Questions or doubts about organisation/code for Spring 2020 running of Computational Content Analysis.
0 stars 0 forks source link

Mturk - different workers across assignments #24

Open DSharm opened 4 years ago

DSharm commented 4 years ago

Hi - I set up a document tagging task on Mturk and I wanted to understand how to reconcile the results.

I'm analyzing use of force policies by police departments, and I wanted each document to be tagged for having certain rules / guidelines (e.g. does the policy ban chokeholds?). I chose 3 such rules. So, my MTurk task had 6 assignments (6 documents), and each assignment has 3 tags. I also asked for 3 unique Workers per assignment.

What I didn't realize that I would not necessarily get the same 3 workers for each assignment (document). So, across my 18 data points (6 documents x 3 tags), I have several different unique workers.
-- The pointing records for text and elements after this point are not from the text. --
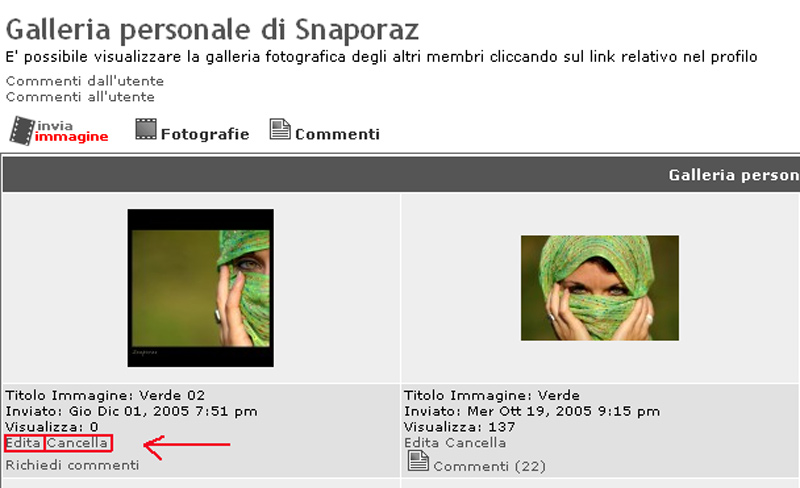The width and height of the screenshot is (800, 488).
Task: Click Cancella under the Verde 02 image
Action: [78, 443]
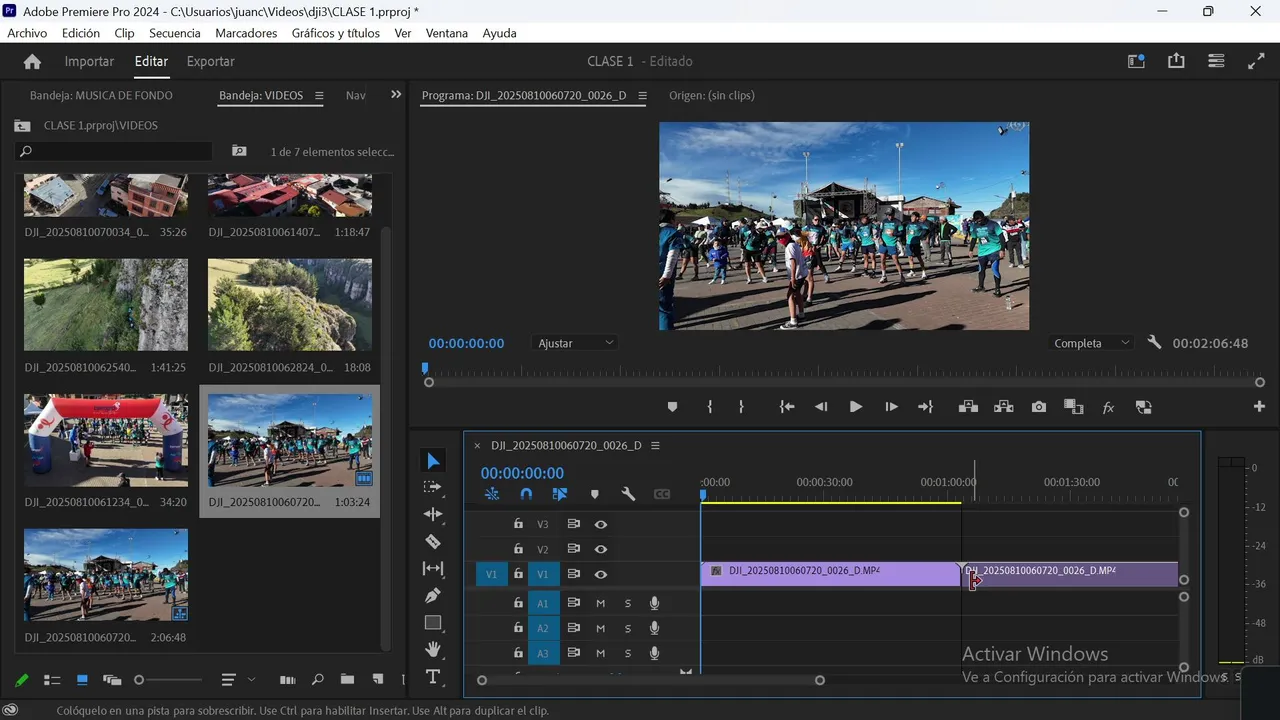Screen dimensions: 1280x720
Task: Open timeline display settings wrench
Action: coord(628,494)
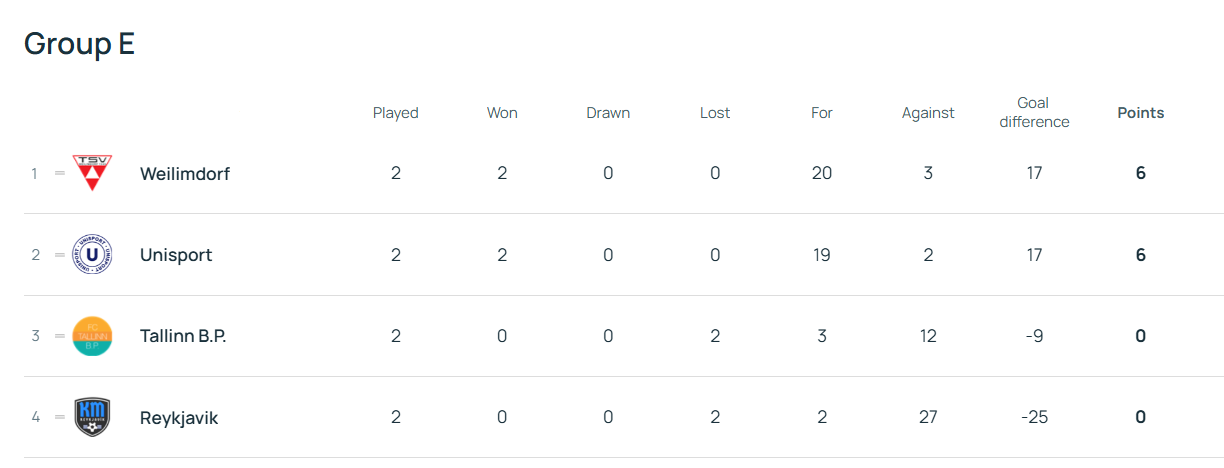The height and width of the screenshot is (468, 1224).
Task: Open the Tallinn B.P. team link
Action: coord(183,336)
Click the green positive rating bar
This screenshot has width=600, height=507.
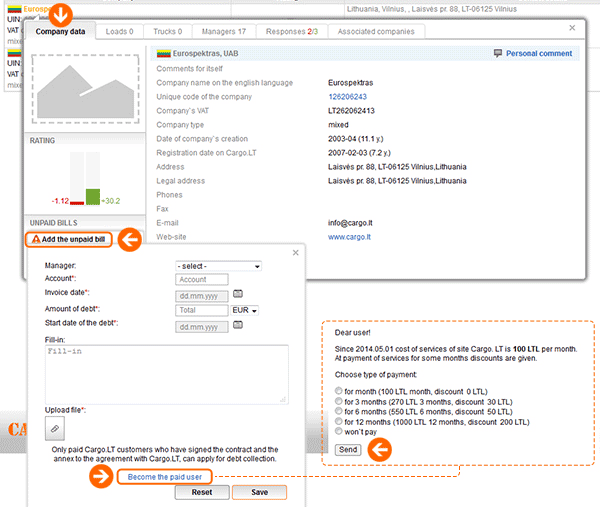[94, 195]
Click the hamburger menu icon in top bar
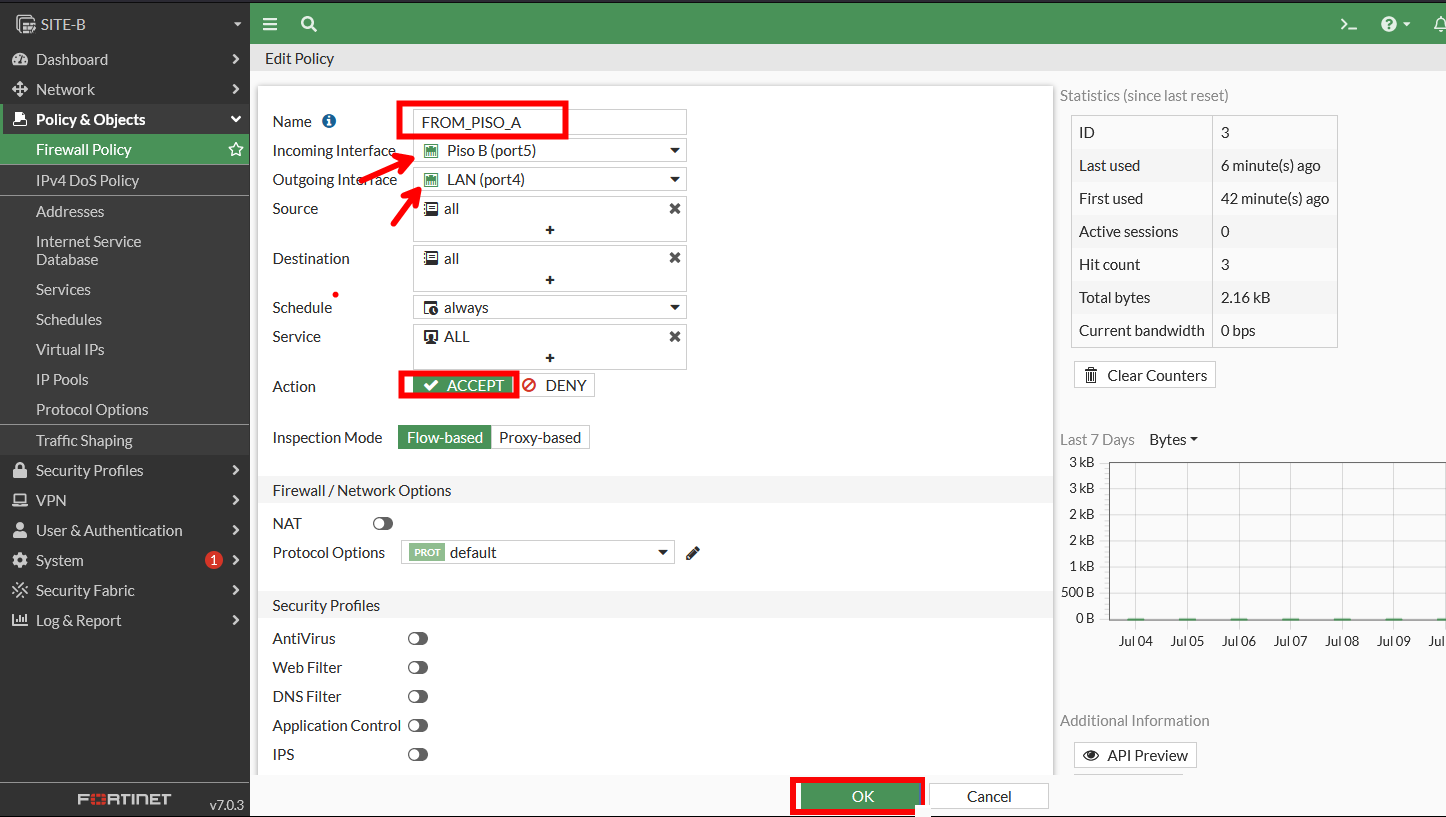The image size is (1446, 817). click(x=270, y=24)
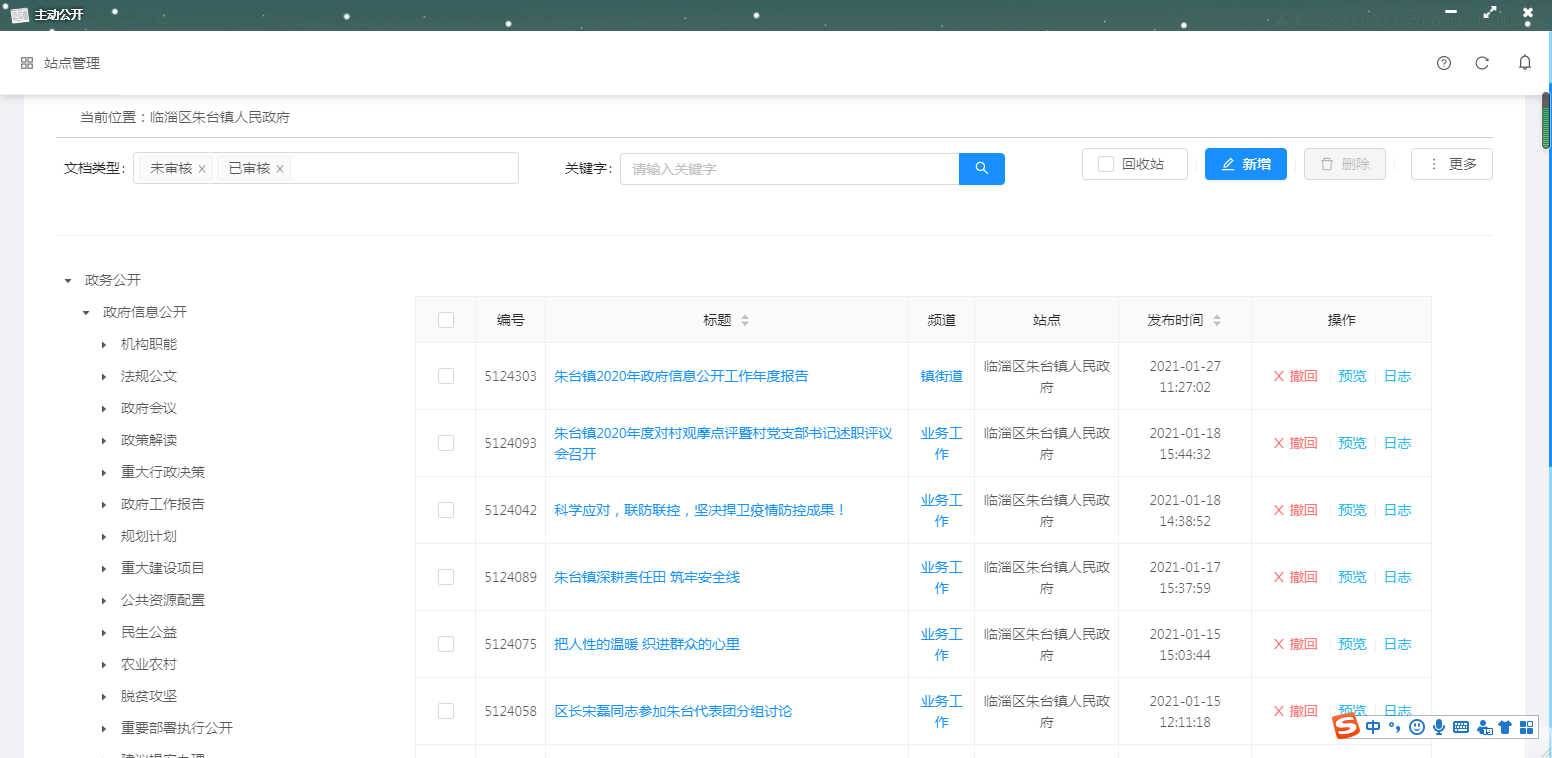Open notifications via the bell icon

[x=1524, y=62]
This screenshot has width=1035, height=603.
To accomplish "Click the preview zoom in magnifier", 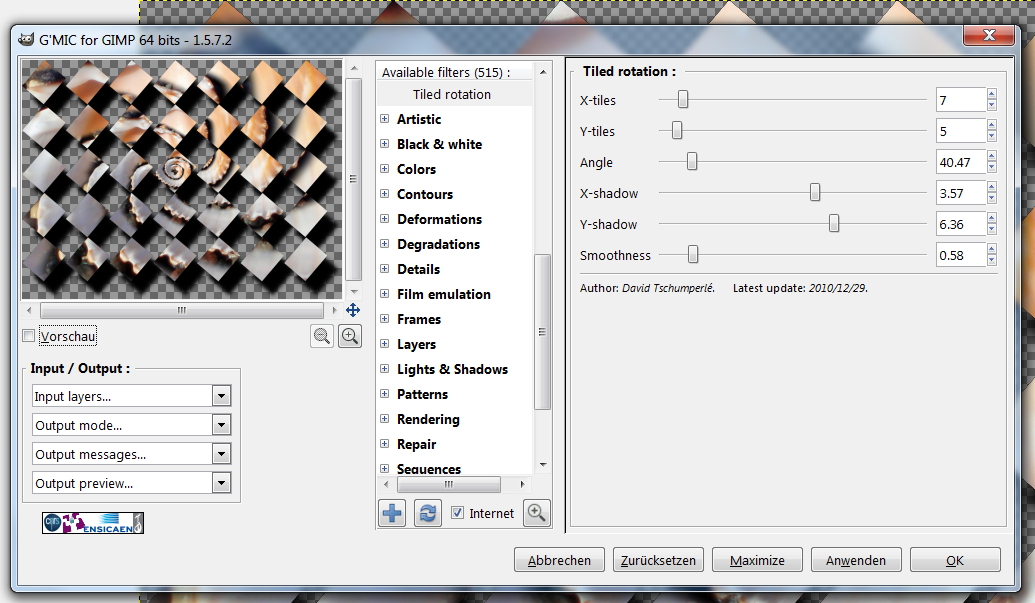I will pyautogui.click(x=350, y=337).
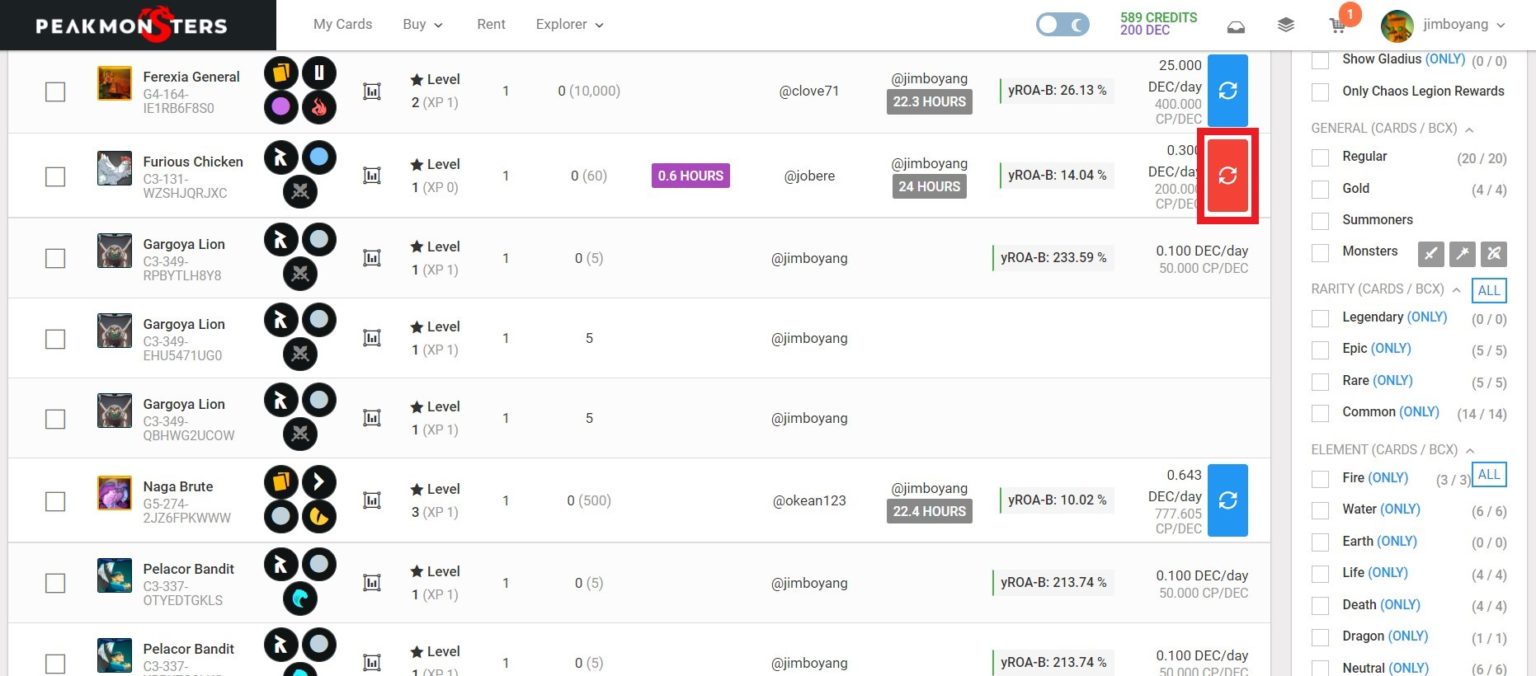
Task: Click the ALL button in Rarity section
Action: pos(1489,290)
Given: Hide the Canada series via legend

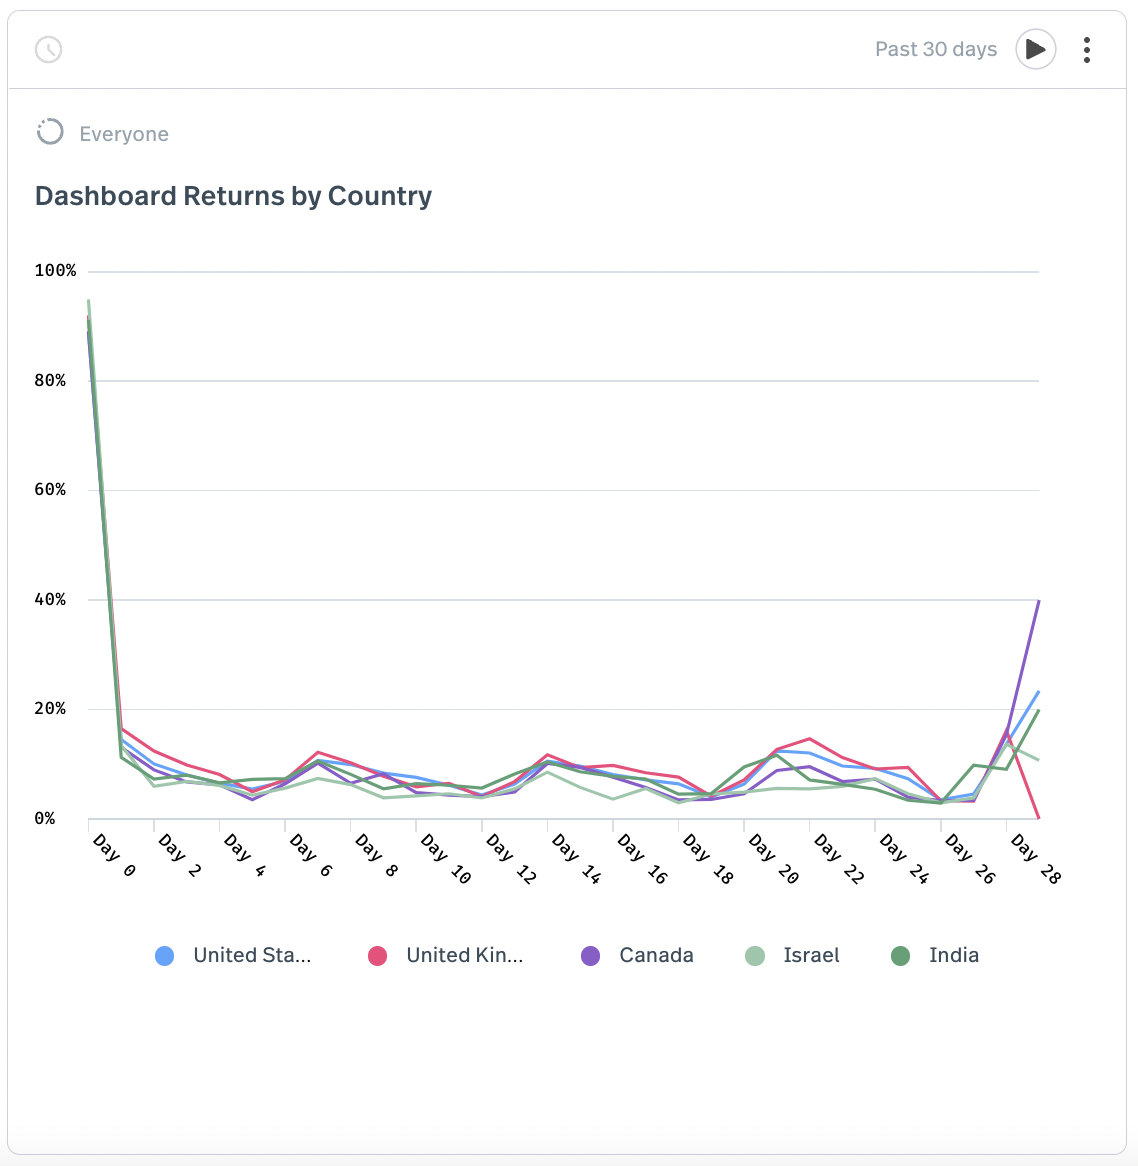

My question is: when analyzing coder reliability a constructing the analysis in the week 2 homework, is this a problem? Does that analysis assume that 3 separate coders coded every tag in every assignment?

bhargavvader commented 4 years ago

Yes, this would be a problem... it would be difficult to make any judgements about the annotators if there are a different set each time. You would want to ideally have all the documents in one assignment to ensure that it is the same worker.

I'll also see what @HyunkuKwon has to say about this.

DSharm commented 4 years ago

Agreed - i've worked through the problem set and its hard to reach any conclusions given that I have 16 coders with 3 data points each. That said, the example given in the homework (with the loop design) seems to have a similar set up - where each chunk has 4 annotators and a total of 8 annotators. In my case, each "chunk" has 3 annotators and a total of 16 annotators - I just have far fewer data points per annotator.

However, i don't think on MTurk I can limit to 3 unique coders across all the assignments, right? Additionally, I can't put all the documents into one assignment because each document is a pdf with an associated document_url, and for MTurk's input I upload a dataset of 6 "document_urls" which MTurk opens successively for each "assignment". Unfortunately, I don't think I can afford to re-do the MTurk survey for the purposes of the week2 homework (both in terms of time and cost)